Well, first we have the underlying assumption that people really want to have insurance coverage. That is the whole point of this exercise, after all — there are so many uninsured, not because they don’t want it, but because they are deprived of it for one reason or another. One might think somebody would have tested that premise before enacting this boondoggle.

Oops! Three years after enactment, CMS decided to finally ask the question: just who are these poor wretched uninsured people and what are they looking for?

Turns out 92% of them can be divided into three segments:

  1. The biggest cluster (47.8% of all the uninsured) are “healthy and young.” They are not much motivated to enroll and they take their health for granted.
  2. The next largest group (28.9%) are “sick, active and worried.” These tend to be older and are pretty good candidates for coverage.
  3. Finally we have the “passive and unengaged” group (15.3%). I’ve tried to bring some attention to this population (see here). These folks tend to be older and have poor literacy skills.

All of these groups say cost is the main reason they are uninsured, but I expect that is just a throw away excuse. I doubt many of them have the slightest idea what insurance costs. They aren’t interested enough to even look into it.
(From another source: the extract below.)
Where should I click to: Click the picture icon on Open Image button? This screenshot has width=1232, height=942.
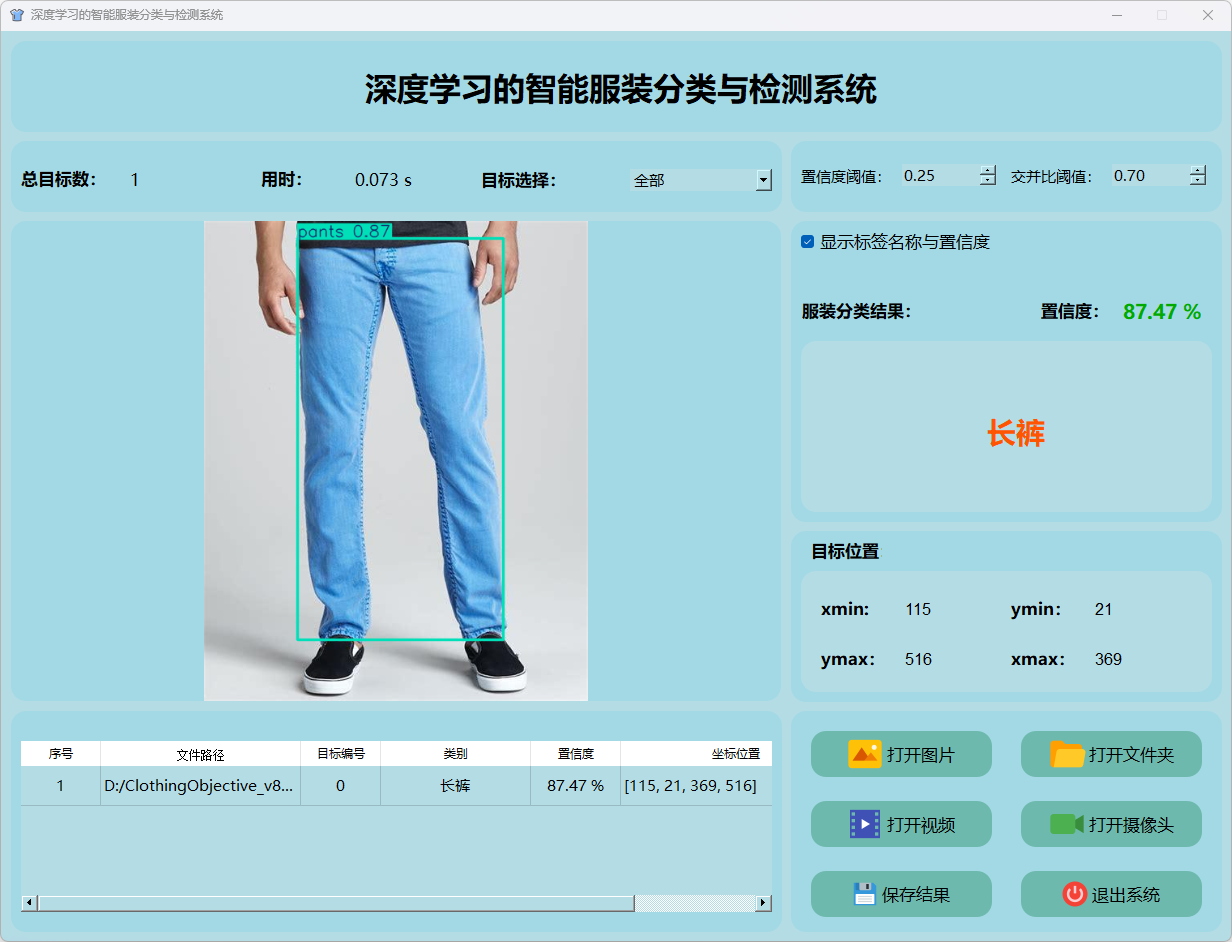pos(864,754)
At best, two-thirds of these people will be hard to reach and even harder to sell (as any insurance agent could have told you years ago.) They are uninsured, not because they are deprived, but because they do not see value in it. The time to do this research would have been before passing the law, not afterwards. That way the law could have been tailored to meet their needs, instead of assuming they will comply with whatever Nancy Pelosi crams down their throats. So out of the 50 million or so currently uninsured we might get 15 million who sign up for coverage.

But what about the newly uninsured, whose employers no longer will offer coverage? Most of these people have been passive recipients of whatever coverage their employers offered. They never had to do anything to secure coverage. We have written about this population before.

For the most part they are very much like their uninsured brethren except they happened to have a job that provided coverage. Once again, one-third may be motivated enough to seek coverage on the exchange, the rest won’t bother, knowing they can always get coverage later on when they need it. Meanwhile, they can save a whole lot of money that would otherwise go the premiums. So, out of 35 million newly uninsured possibly 12 million will get coverage on the exchanges.

But what about the mandate? Won’t that persuade people to get coverage even if they don’t particularly want it? Hardly. The mandate literally has no teeth. The only enforcement mechanism available to the IRS is to confiscate income tax refunds. The vast majority of the uninsured are lower-income (so they pay no federal taxes) and the rest can easily adjust their withholding at the start of the year to avoid sending excess money to the Treasury. No refund = no penalty.

So what are we left with? Medicaid expansion that will enroll few people and most of those will be people who were previously covered (crowd-out). Of the 50 million currently uninsured, possibly 15 million will get new coverage. But these will be offset by the 23 million who lose their employer coverage and don’t bother signing up for exchange coverage. Net result — 8 million more uninsured than before ObamaCare was enacted.